Rewrite the rows below as a numbered list, omitting every blank line.

··········

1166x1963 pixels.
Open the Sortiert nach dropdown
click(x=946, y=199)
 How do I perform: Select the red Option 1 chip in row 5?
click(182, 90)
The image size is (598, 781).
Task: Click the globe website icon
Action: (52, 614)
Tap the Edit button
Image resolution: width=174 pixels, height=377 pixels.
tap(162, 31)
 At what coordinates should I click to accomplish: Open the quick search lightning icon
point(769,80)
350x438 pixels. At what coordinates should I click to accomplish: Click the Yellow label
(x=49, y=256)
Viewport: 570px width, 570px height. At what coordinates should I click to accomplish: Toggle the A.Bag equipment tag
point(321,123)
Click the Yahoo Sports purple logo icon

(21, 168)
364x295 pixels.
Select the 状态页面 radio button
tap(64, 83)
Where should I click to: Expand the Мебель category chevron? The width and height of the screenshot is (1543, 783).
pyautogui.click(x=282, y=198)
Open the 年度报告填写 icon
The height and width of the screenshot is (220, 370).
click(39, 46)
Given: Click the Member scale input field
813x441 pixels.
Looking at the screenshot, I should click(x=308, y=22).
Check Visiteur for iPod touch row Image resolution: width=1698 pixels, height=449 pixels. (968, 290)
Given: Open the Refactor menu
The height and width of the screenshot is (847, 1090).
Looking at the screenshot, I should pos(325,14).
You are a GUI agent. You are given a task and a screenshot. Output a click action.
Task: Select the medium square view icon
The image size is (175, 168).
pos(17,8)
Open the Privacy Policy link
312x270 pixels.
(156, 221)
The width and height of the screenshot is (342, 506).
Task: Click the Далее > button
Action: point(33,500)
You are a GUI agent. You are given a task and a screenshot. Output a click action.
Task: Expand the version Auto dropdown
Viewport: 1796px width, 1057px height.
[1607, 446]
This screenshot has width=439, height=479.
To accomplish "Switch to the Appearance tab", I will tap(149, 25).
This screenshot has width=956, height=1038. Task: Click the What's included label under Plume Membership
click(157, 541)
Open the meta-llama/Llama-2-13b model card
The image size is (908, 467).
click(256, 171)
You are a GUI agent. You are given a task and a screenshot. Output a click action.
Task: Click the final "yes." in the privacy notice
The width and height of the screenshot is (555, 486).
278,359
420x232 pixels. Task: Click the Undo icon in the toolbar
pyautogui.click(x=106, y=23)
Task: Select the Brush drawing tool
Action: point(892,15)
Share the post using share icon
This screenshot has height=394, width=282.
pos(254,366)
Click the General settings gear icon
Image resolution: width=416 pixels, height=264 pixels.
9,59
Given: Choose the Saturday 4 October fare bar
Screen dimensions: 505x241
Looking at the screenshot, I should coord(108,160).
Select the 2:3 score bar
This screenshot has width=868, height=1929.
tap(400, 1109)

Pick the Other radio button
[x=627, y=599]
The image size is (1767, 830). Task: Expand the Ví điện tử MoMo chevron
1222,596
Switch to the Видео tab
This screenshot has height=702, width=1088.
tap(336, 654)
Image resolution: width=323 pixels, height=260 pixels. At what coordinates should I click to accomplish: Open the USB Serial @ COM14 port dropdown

··········

__Result of the task__.
1. 1166x1963 pixels.
2. Open the Sortiert nach dropdown
3. click(x=946, y=199)
4.  How do I perform: Select the red Option 1 chip in row 5?
5. click(182, 90)
6. The image size is (598, 781).
7. Task: Click the globe website icon
8. Action: (52, 614)
9. Tap the Edit button
10. Image resolution: width=174 pixels, height=377 pixels.
11. tap(162, 31)
12.  At what coordinates should I click to accomplish: Open the quick search lightning icon
13. point(769,80)
14. 350x438 pixels. At what coordinates should I click to accomplish: Click the Yellow label
15. (x=49, y=256)
16. Viewport: 570px width, 570px height. At what coordinates should I click to accomplish: Toggle the A.Bag equipment tag
17. point(321,123)
18. Click the Yahoo Sports purple logo icon
19. (21, 168)
20. 364x295 pixels.
21. Select the 状态页面 radio button
22. tap(64, 83)
23. Where should I click to: Expand the Мебель category chevron? The width and height of the screenshot is (1543, 783).
24. pyautogui.click(x=282, y=198)
25. Open the 年度报告填写 icon
26. The height and width of the screenshot is (220, 370).
27. click(39, 46)
28. Given: Click the Member scale input field
29. 813x441 pixels.
30. Looking at the screenshot, I should click(x=308, y=22).
31. Check Visiteur for iPod touch row Image resolution: width=1698 pixels, height=449 pixels. (968, 290)
32. Given: Open the Refactor menu
33. The height and width of the screenshot is (847, 1090).
34. Looking at the screenshot, I should pos(325,14).
35. You are a GUI agent. You are given a task and a screenshot. Output a click action.
36. Task: Select the medium square view icon
37. The image size is (175, 168).
38. pos(17,8)
39. Open the Privacy Policy link
40. 312x270 pixels.
41. (156, 221)
42. The width and height of the screenshot is (342, 506).
43. Task: Click the Далее > button
44. Action: point(33,500)
45. You are a GUI agent. You are given a task and a screenshot. Output a click action.
46. Task: Expand the version Auto dropdown
47. Viewport: 1796px width, 1057px height.
48. [1607, 446]
49. This screenshot has width=439, height=479.
50. To accomplish "Switch to the Appearance tab", I will tap(149, 25).
51. This screenshot has width=956, height=1038. Task: Click the What's included label under Plume Membership
52. click(157, 541)
53. Open the meta-llama/Llama-2-13b model card
54. The image size is (908, 467).
55. click(256, 171)
56. You are a GUI agent. You are given a task and a screenshot. Output a click action.
57. Task: Click the final "yes." in the privacy notice
58. The width and height of the screenshot is (555, 486).
59. 278,359
60. 420x232 pixels. Task: Click the Undo icon in the toolbar
61. pyautogui.click(x=106, y=23)
62. Task: Select the Brush drawing tool
63. Action: point(892,15)
64. Share the post using share icon
65. This screenshot has height=394, width=282.
66. pos(254,366)
67. Click the General settings gear icon
68. Image resolution: width=416 pixels, height=264 pixels.
69. 9,59
70. Given: Choose the Saturday 4 October fare bar
71. Screen dimensions: 505x241
72. Looking at the screenshot, I should coord(108,160).
73. Select the 2:3 score bar
74. This screenshot has width=868, height=1929.
75. tap(400, 1109)
76. Pick the Other radio button
77. [x=627, y=599]
78. The image size is (1767, 830). Task: Expand the Ví điện tử MoMo chevron
79. 1222,596
80. Switch to the Видео tab
81. This screenshot has height=702, width=1088.
82. tap(336, 654)
83. Image resolution: width=323 pixels, height=260 pixels. At what coordinates should I click to accomplish: Open the USB Serial @ COM14 port dropdown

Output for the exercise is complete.